> **Work item**
Search the records for the string "computer" and return each line that has it.

> **Input**

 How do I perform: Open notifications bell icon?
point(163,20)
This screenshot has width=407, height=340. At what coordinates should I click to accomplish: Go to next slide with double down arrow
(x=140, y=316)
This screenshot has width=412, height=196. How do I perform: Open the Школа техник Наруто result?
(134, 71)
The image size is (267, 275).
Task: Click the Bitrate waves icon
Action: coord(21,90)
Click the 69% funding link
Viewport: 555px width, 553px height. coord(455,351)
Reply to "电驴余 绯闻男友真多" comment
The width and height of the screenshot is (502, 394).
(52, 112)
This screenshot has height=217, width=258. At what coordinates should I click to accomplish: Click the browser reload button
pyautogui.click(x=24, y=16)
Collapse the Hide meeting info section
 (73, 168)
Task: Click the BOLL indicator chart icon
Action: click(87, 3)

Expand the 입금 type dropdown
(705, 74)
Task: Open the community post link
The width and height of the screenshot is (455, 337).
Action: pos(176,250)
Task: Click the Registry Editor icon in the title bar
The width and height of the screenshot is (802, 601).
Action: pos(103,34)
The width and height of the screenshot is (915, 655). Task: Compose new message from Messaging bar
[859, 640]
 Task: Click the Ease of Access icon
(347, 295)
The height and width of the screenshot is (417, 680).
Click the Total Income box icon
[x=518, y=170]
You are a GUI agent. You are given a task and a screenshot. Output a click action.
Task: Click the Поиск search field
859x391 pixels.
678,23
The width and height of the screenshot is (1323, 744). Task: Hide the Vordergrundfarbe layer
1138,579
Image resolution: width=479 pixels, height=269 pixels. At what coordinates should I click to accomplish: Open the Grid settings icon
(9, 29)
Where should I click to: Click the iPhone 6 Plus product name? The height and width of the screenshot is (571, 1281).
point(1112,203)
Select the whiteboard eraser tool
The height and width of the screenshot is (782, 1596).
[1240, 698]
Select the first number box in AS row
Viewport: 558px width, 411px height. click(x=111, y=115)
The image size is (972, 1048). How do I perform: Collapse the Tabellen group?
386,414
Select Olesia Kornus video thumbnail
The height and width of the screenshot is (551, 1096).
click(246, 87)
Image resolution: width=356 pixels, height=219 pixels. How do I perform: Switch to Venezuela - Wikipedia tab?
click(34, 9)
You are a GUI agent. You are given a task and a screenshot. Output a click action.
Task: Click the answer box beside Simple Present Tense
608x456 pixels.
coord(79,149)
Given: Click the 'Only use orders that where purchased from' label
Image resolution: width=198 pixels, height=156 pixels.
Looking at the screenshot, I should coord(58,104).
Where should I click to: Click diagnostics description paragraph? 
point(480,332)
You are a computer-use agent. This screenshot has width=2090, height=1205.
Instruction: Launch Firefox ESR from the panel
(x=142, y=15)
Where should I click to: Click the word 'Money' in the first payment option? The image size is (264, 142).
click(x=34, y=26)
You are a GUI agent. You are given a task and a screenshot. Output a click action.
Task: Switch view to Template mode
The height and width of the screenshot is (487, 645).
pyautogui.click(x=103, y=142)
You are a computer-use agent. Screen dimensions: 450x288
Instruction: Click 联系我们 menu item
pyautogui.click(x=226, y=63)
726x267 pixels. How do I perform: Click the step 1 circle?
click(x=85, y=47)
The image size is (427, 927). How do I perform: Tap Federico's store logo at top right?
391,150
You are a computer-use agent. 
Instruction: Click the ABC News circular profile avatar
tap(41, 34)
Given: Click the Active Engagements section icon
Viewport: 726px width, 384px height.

> **Response to this task**
You are a computer-use agent. This screenshot has width=2090, height=1205.
You are a computer-use agent. Screen dimensions: 450x288
You are a computer-use agent. 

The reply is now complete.